Must I also mention the game's original music? Even the licensed stuff is all great and incredibly fitting. There's a whole slew of things to appreciate about this game.
Even American Nightmare, for all it's problems, is a game that I just can't, for the life of me, stop thinking about. It's Alan Wake. I'm always on the verge of either playing it or the original Wake. Though, legitimately, it has some amazing-looking locales very different from the core Alan Wake and one crazy awesome villain. And an arcade mode pulled off surprisingly well considering Alan Wake's usual focus on story.
Proving just how good Alan Wake's gameplay can be, and proving how strong the allure of Alan Wake is for me. Remedy could actively attempt to make a bad Alan Wake game, and it'd still likely be pretty alright.
"You wanna know the real difference between you and me? .... I'm not afraid to be the center of attention."
Props to the actors and the rest of the team for properly syncing up two acts for one character. And to Destructoid for making it into the video!

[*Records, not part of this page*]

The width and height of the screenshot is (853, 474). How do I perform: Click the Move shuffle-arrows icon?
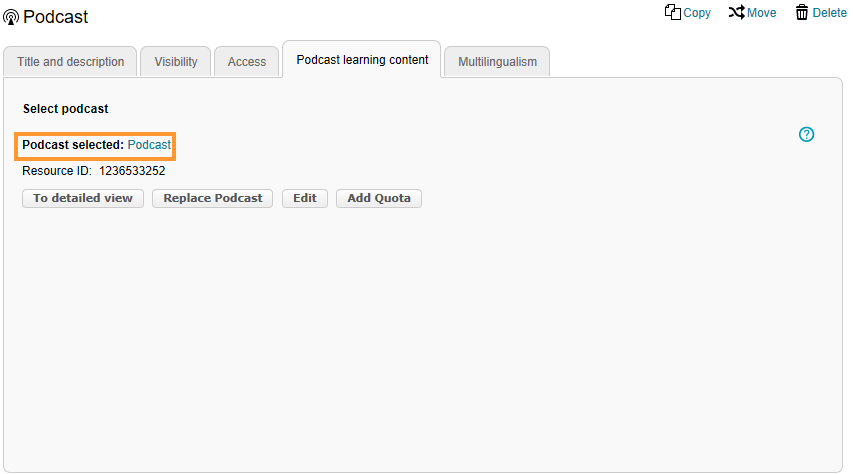tap(736, 12)
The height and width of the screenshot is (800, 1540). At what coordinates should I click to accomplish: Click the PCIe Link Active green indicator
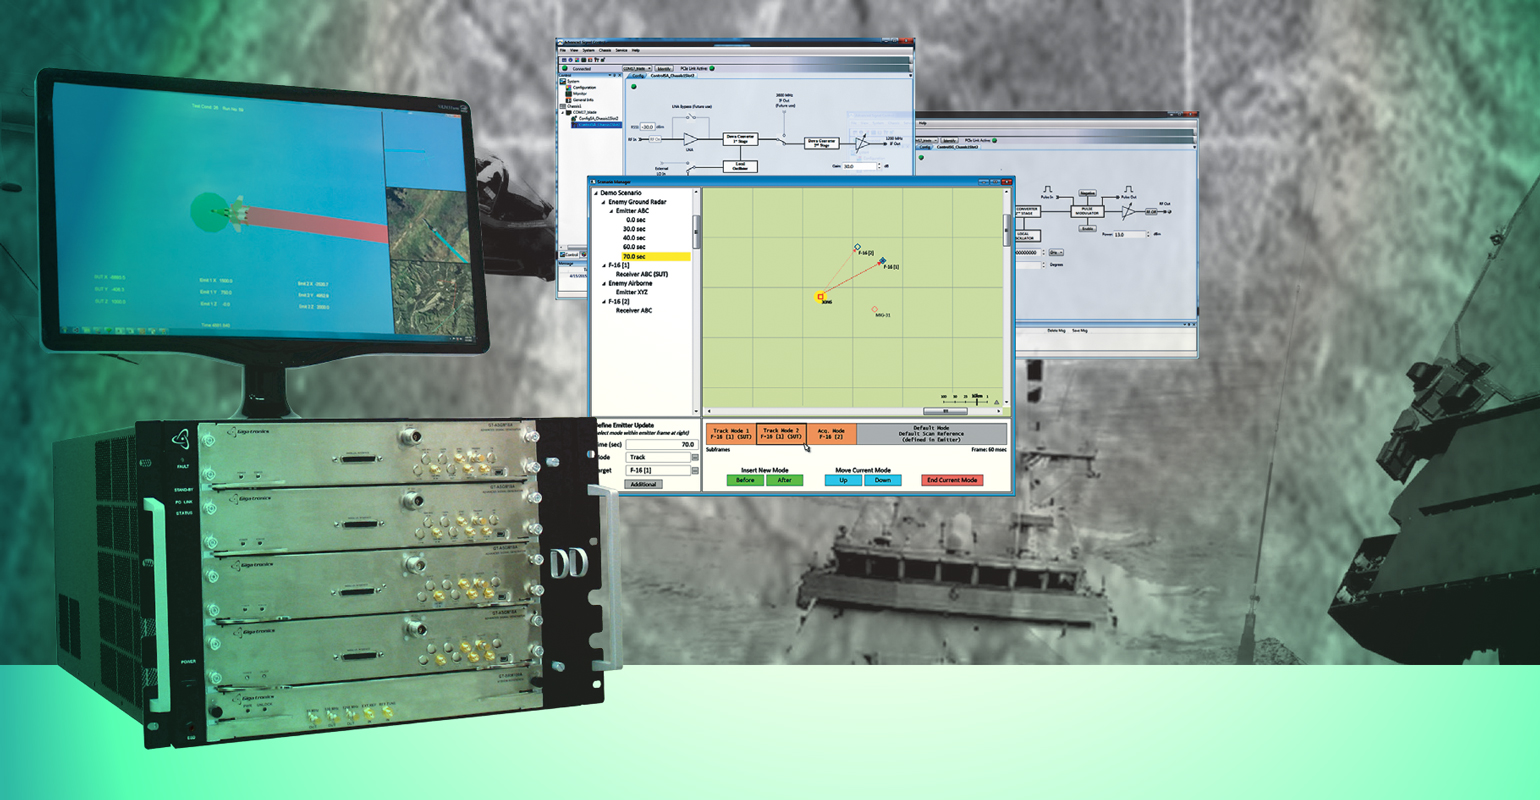click(x=713, y=68)
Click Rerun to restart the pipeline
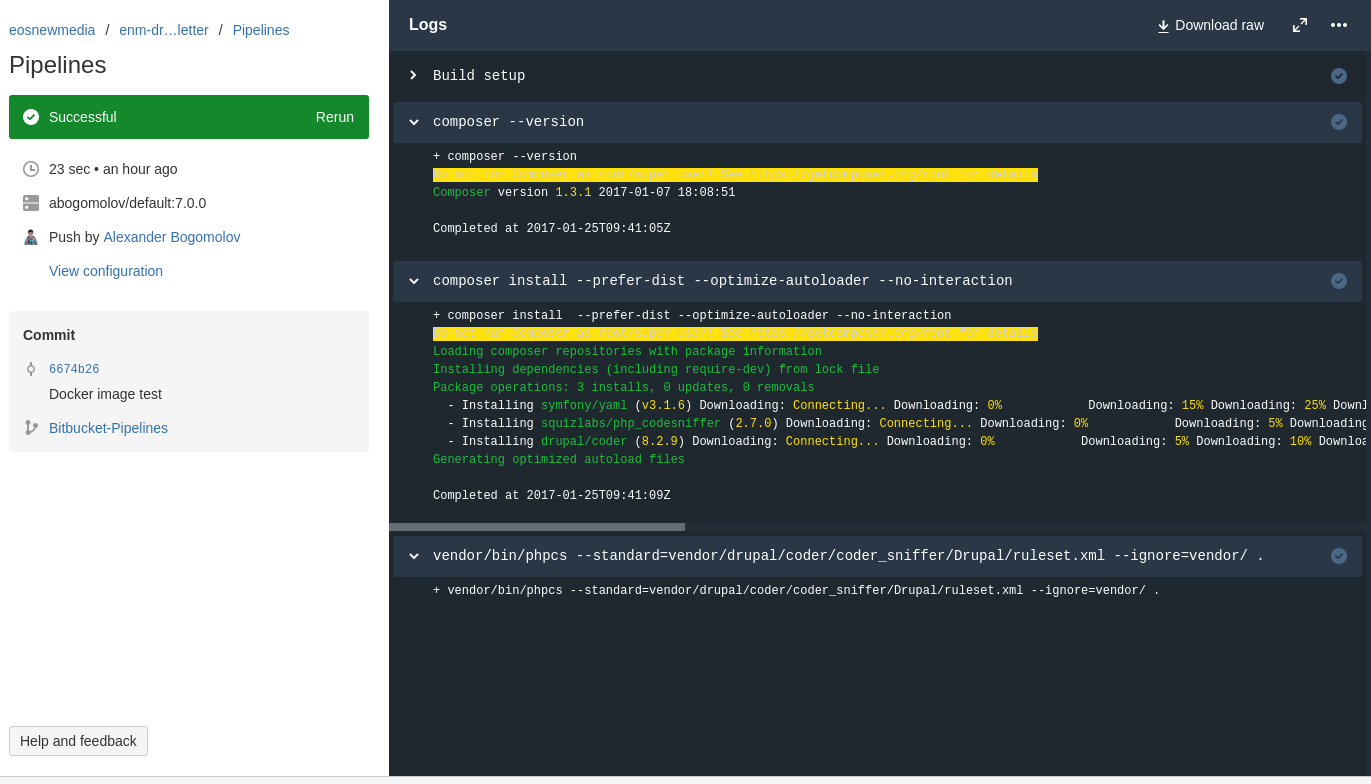Screen dimensions: 1371x784 click(334, 117)
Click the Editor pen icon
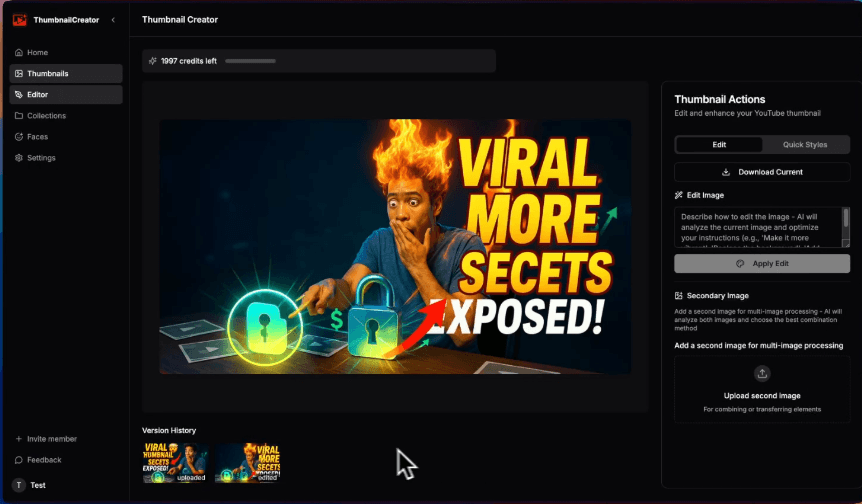The width and height of the screenshot is (862, 504). pyautogui.click(x=19, y=95)
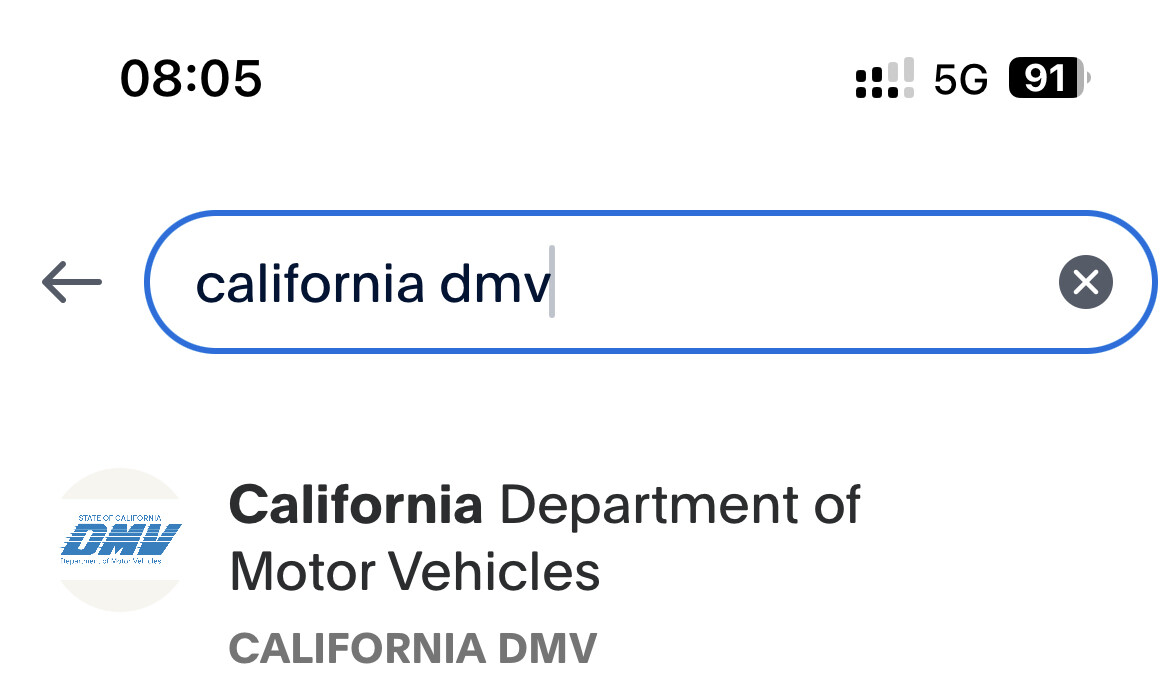The width and height of the screenshot is (1170, 685).
Task: Tap the clock showing 08:05 in the status bar
Action: pos(190,79)
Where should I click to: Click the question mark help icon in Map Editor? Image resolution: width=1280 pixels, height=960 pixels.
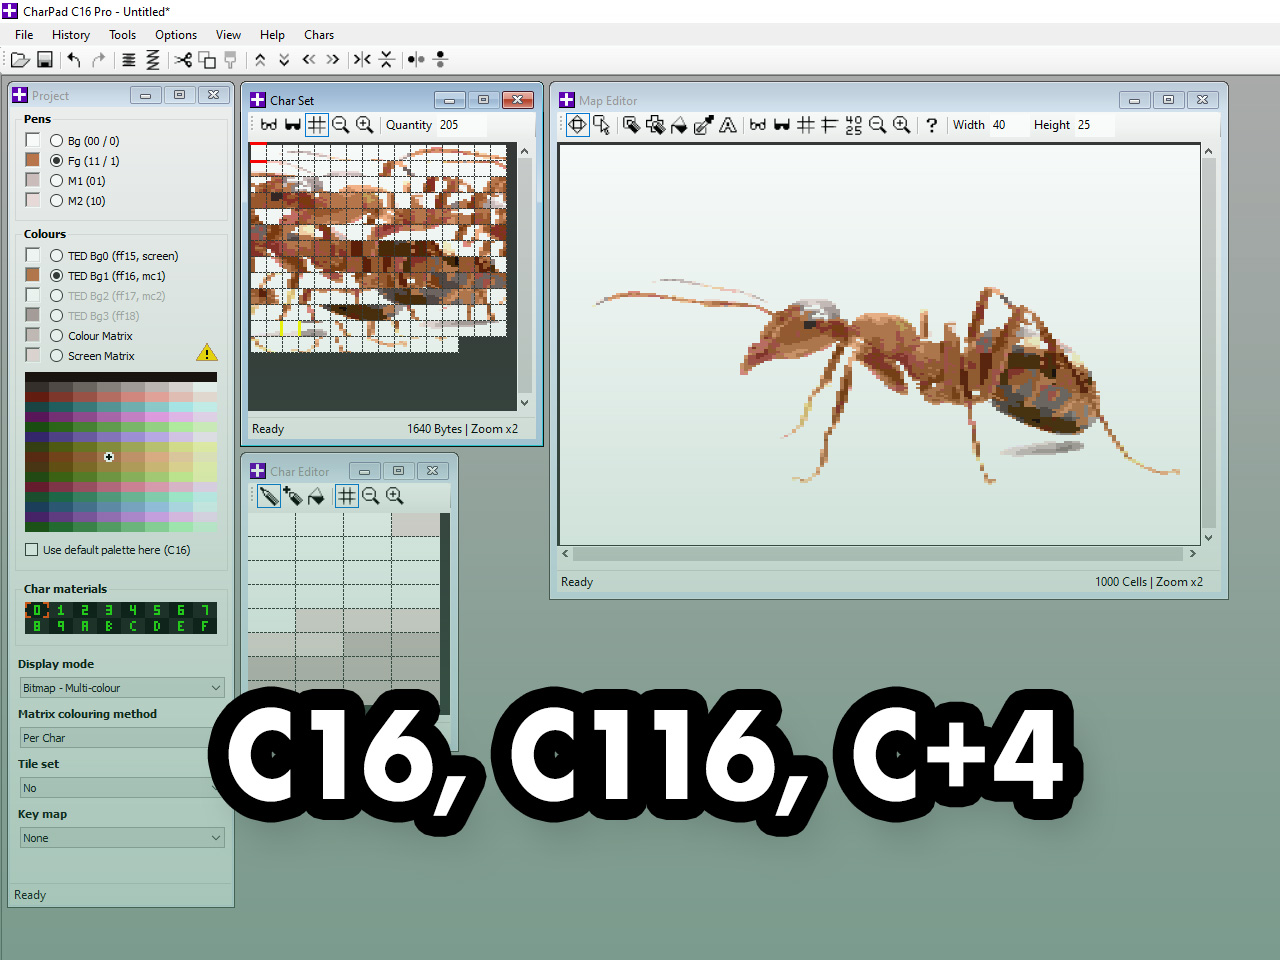pos(932,125)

I'm trying to make this as condensed, yet informative as possible. To accurately describe why Alan Wake means so much to me. When, really, I guess it's just indescribable. Like love between two humans, I love Alan Wake even more than the sum of all of it's fantastic parts. I treat it as if it were more than perfect, yet I know it totally isn't.
I could keep typing about the game's individual qualities and why they're as good as they are, but there's an outer layer of appreciation that I can't put into words.
On the real, Thanksgiving is about appreciating your friends and family more and more each year. I don't get to see my family too often, so I'm looking forward to some conversation, a big dinner, and perhaps some fun with my ADORABLE little cousins. However, that doesn't mean we can't also say thanks for some of the things less meaningful to us that just make life a little more entertaining and fulfilling.
Alan Wake, more than any other video game, I just fucking love.